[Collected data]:
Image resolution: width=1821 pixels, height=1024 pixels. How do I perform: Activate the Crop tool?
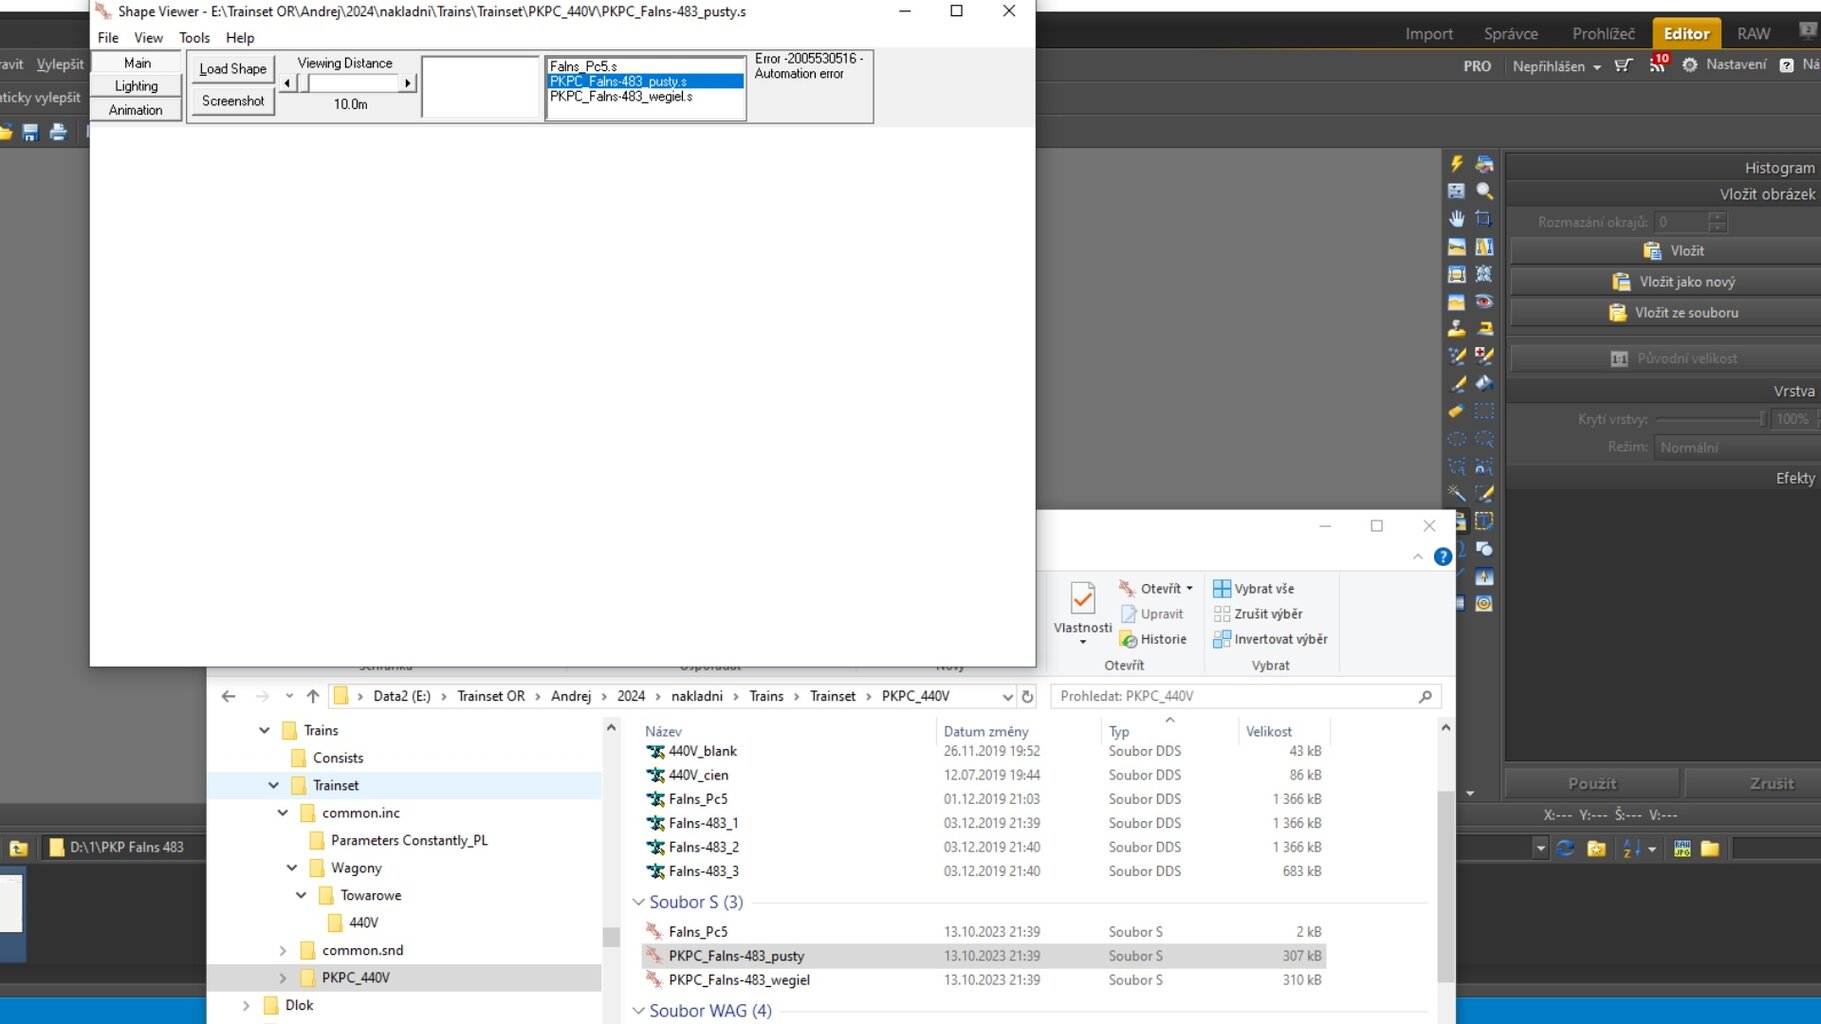(1484, 218)
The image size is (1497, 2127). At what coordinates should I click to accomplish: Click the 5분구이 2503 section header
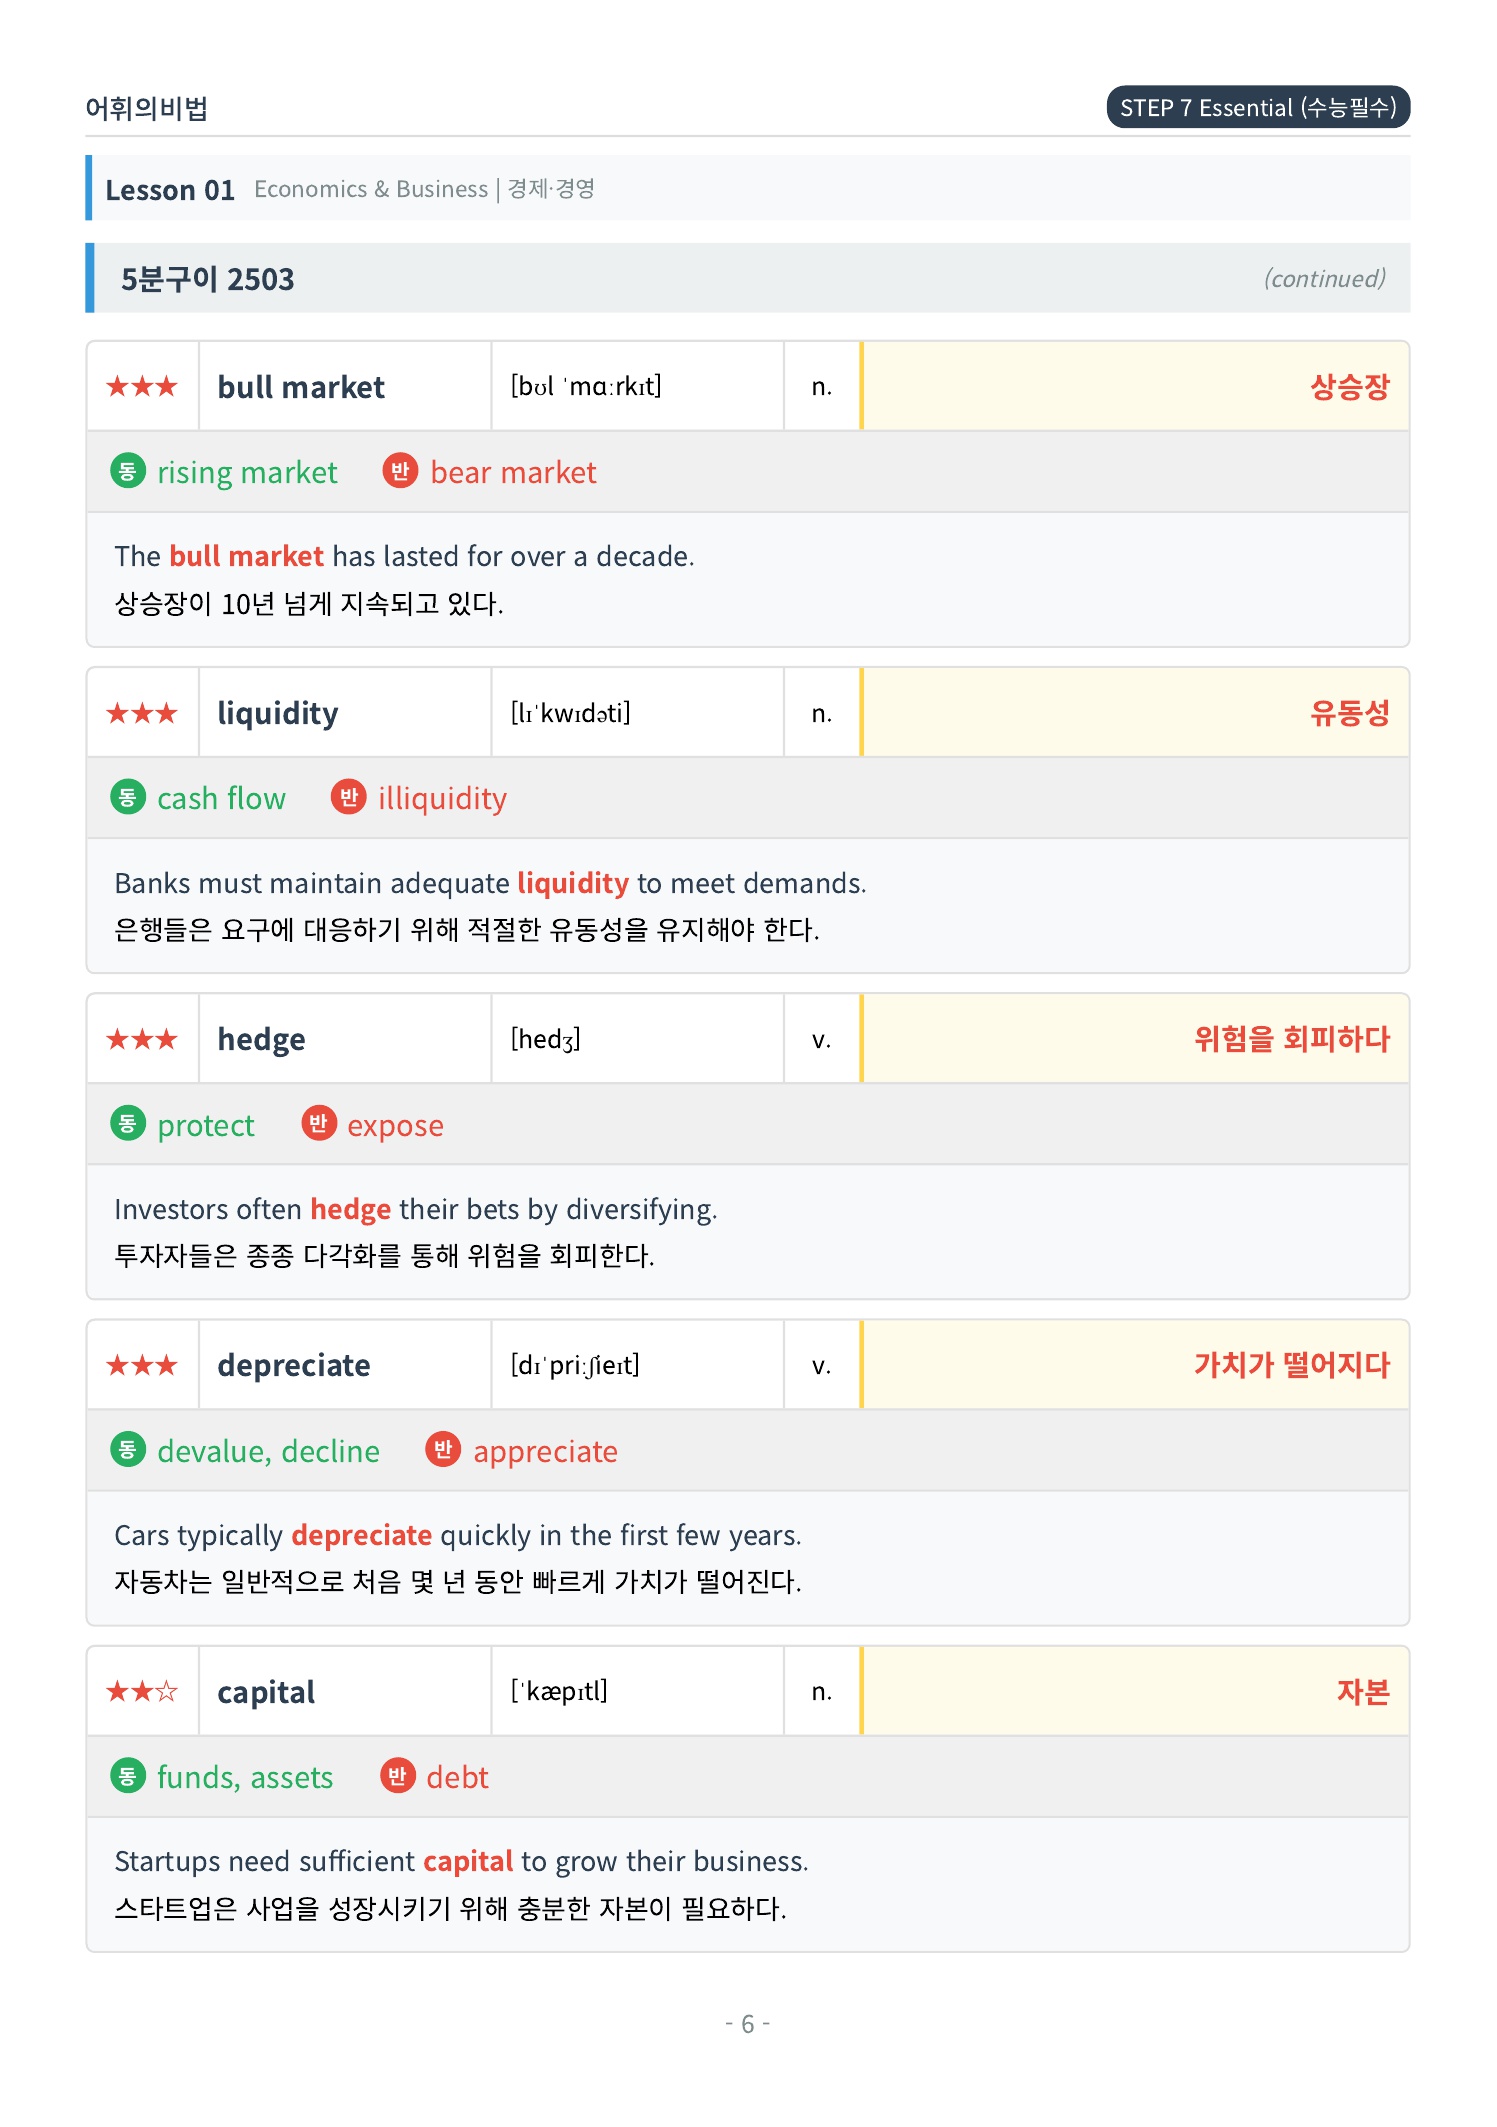[x=748, y=278]
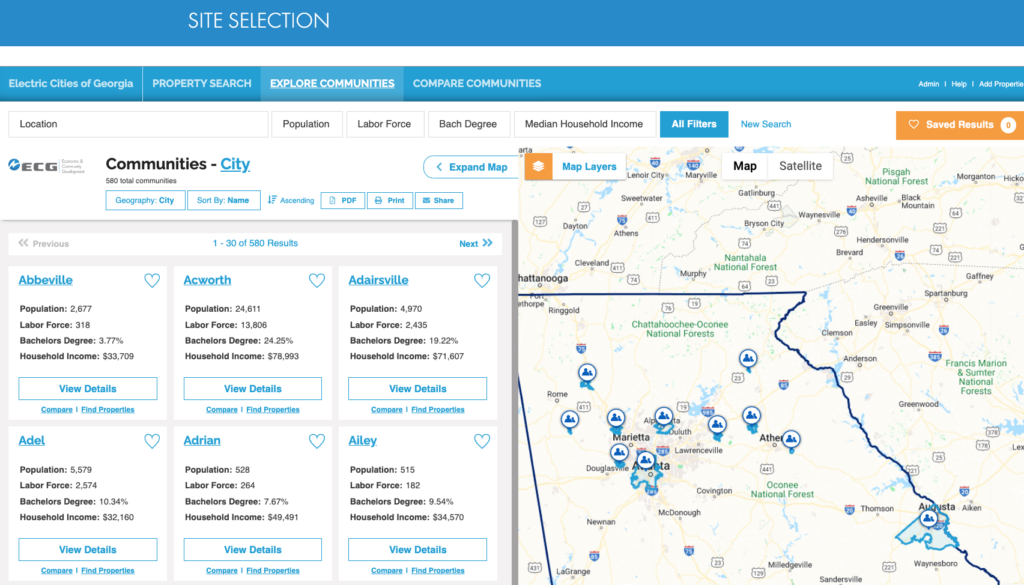This screenshot has width=1024, height=585.
Task: Open the Geography: City dropdown
Action: [x=144, y=200]
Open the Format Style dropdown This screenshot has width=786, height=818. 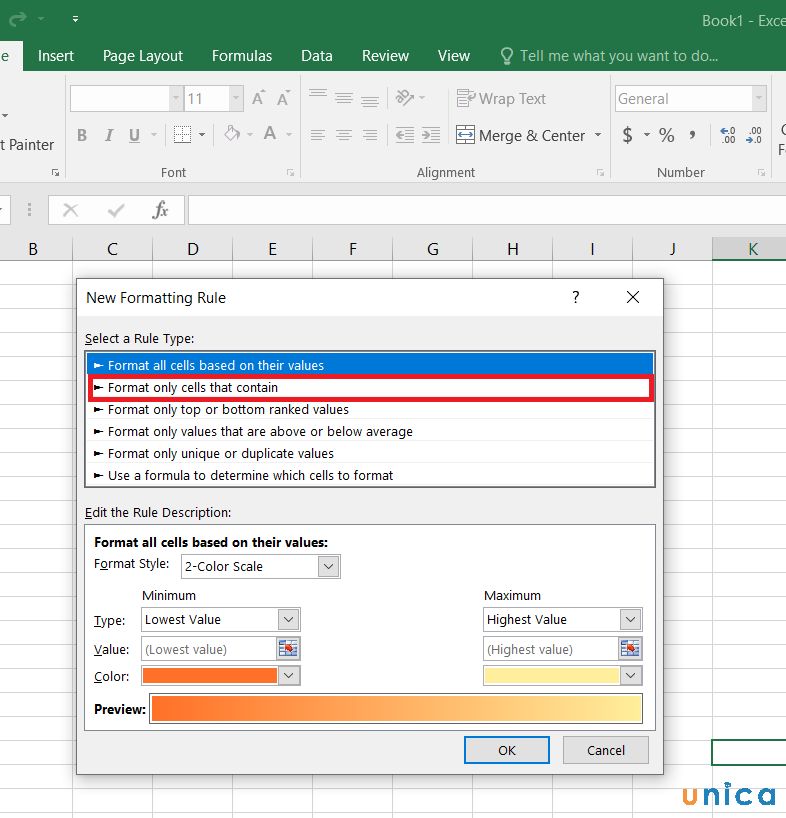coord(329,566)
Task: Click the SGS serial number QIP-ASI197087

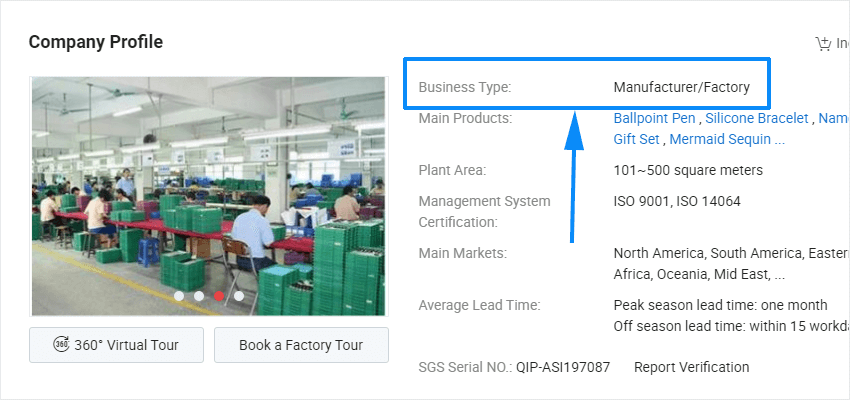Action: click(562, 367)
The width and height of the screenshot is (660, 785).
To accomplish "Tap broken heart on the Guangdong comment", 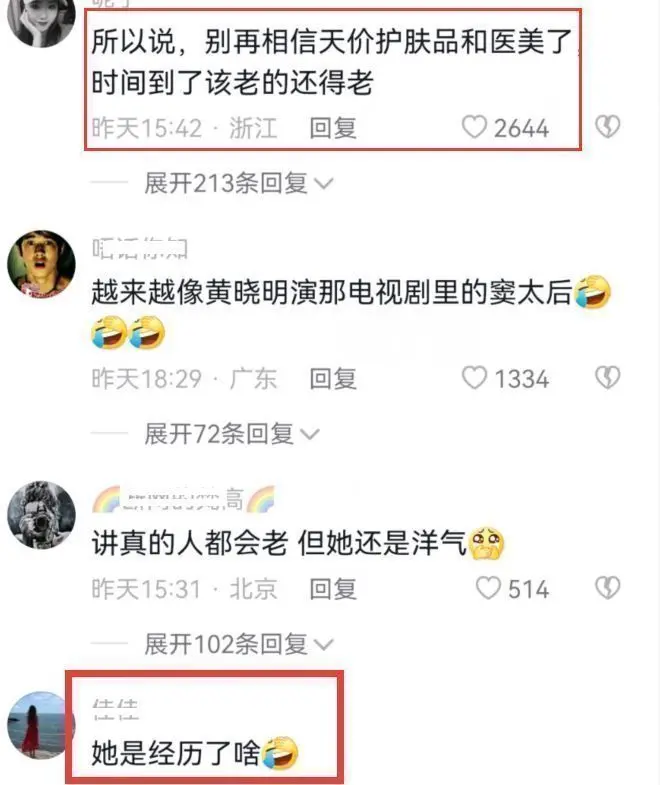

[Activity]:
From the line containing "The width and" down to the last line of the data, print every line exactly and nothing else. Pictures stay out of the copy.

[Written response]:
The width and height of the screenshot is (660, 785).
To accomplish "Tap broken heart on the Guangdong comment", 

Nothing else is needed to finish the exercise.